Ce à quoi l'IA est réellement bonne
Les LLM sont les plus efficaces lorsque la tâche est locale et lisible :
- génération de modèles
- transformation de code
- configuration de tests répétitifs
- résumé de chemins de code inconnus
Cela rend les équipes plus rapides. Cela ne rend pas l'architecture automatique.
Ce qui nécessite encore un jugement senior
Le travail pénible qui reste humain est celui qui a le plus grand rayon d'explosion :
- conception des frontières
- évaluation des compromis
- vérification
- propriété du risque de production
- décision de ce qu'il ne faut pas construire
C'est pourquoi les meilleurs ingénieurs dans un flux de travail fortement soutenu par l'IA ne sont pas seulement de bons rédacteurs. Ce sont de bons éditeurs, réviseurs et concepteurs de systèmes.
Meilleure Règle
Traitez l'IA comme un accélérateur pour l'implémentation, et non comme un substitut à la responsabilité architecturale. Le code généré doit encore être jugé dans son contexte :
- est-ce que cela correspond aux limites du système ?

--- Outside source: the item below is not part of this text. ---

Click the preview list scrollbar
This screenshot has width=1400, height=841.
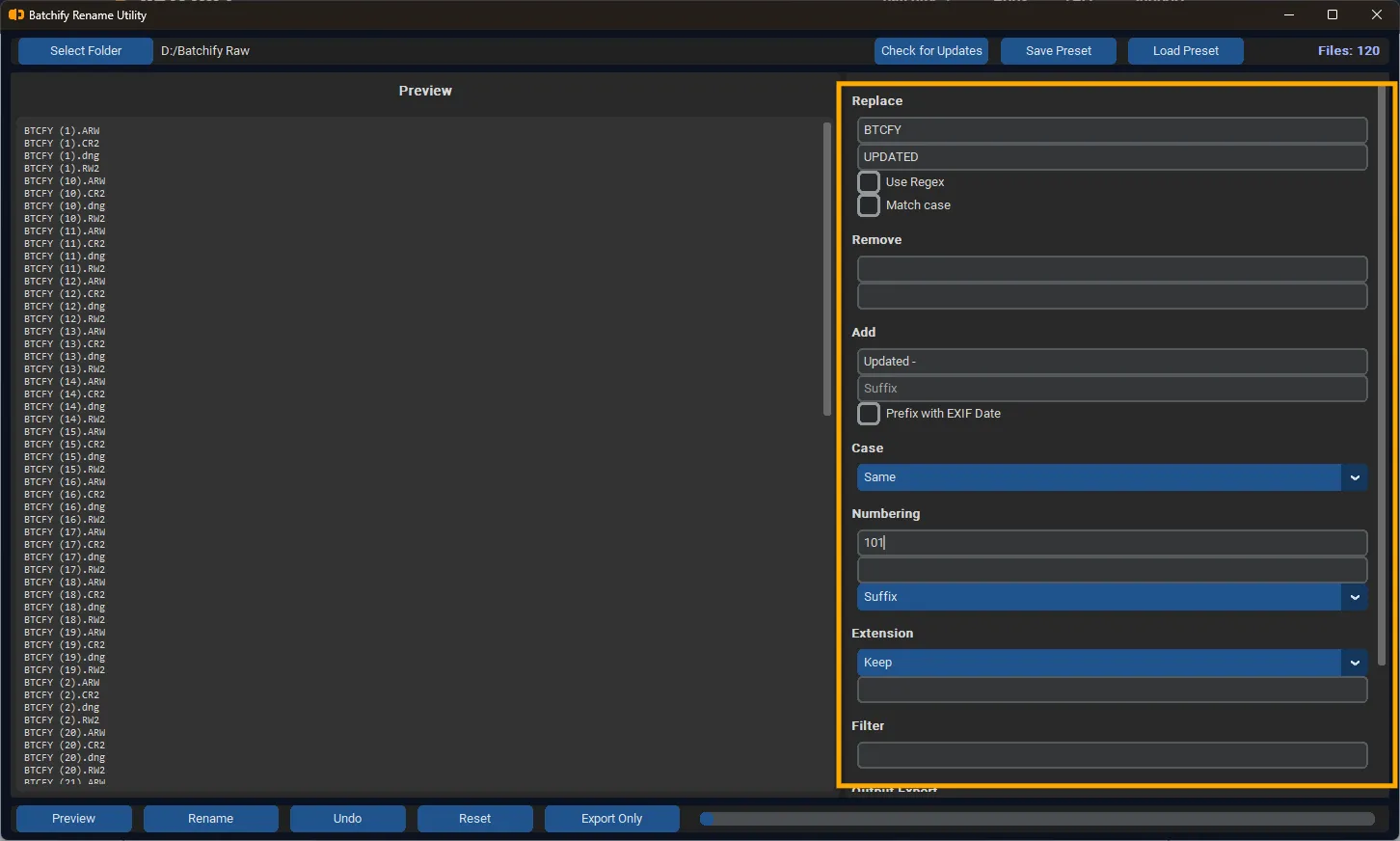click(826, 270)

- est-ce que cela préserve les invariants ?
- cela introduit-il des coûts opérationnels cachés ?
- est-il réellement vérifié ?
L'ingénieur possède encore ces réponses.
C'est pourquoi l'habitude la plus utile n'est pas "prompter davantage". C'est "réviser plus rigoureusement". Le code généré doit faire l'objet de la même rigueur architecturale que le code écrit à la main, en particulier en ce qui concerne les frontières, les modes de défaillance et la maintenabilité à long terme.